### [Problem]
From first line to last, give the records again word for word and omit the pictures.

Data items
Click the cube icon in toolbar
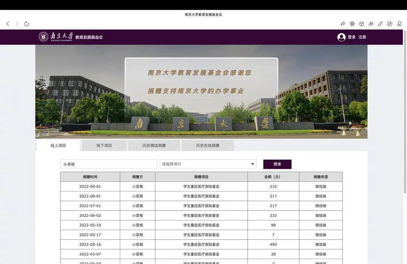 coord(361,24)
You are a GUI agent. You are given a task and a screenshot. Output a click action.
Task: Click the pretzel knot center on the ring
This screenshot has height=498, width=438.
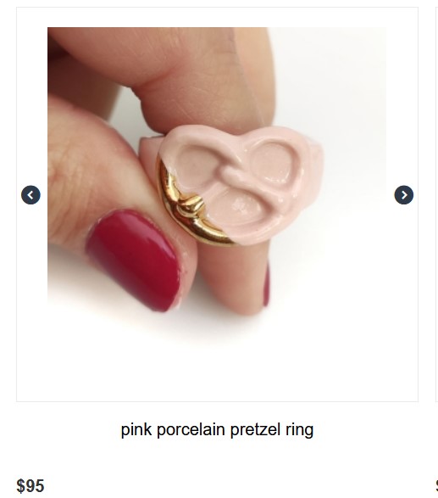coord(229,174)
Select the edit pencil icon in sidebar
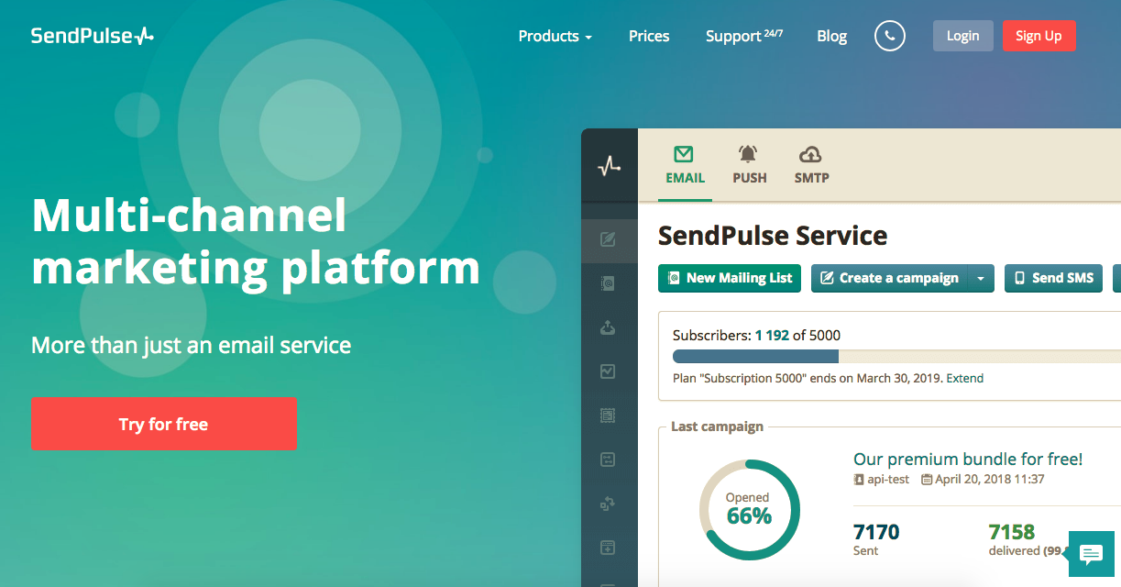 (x=608, y=240)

### [Exercise result]
Click the cube icon in toolbar
 coord(361,24)
You are a GUI agent. You are given a task and a screenshot. Output a click action.
Task: Click the pretzel knot center on the ring
This screenshot has height=498, width=438.
coord(229,174)
Select the edit pencil icon in sidebar
 (x=608, y=240)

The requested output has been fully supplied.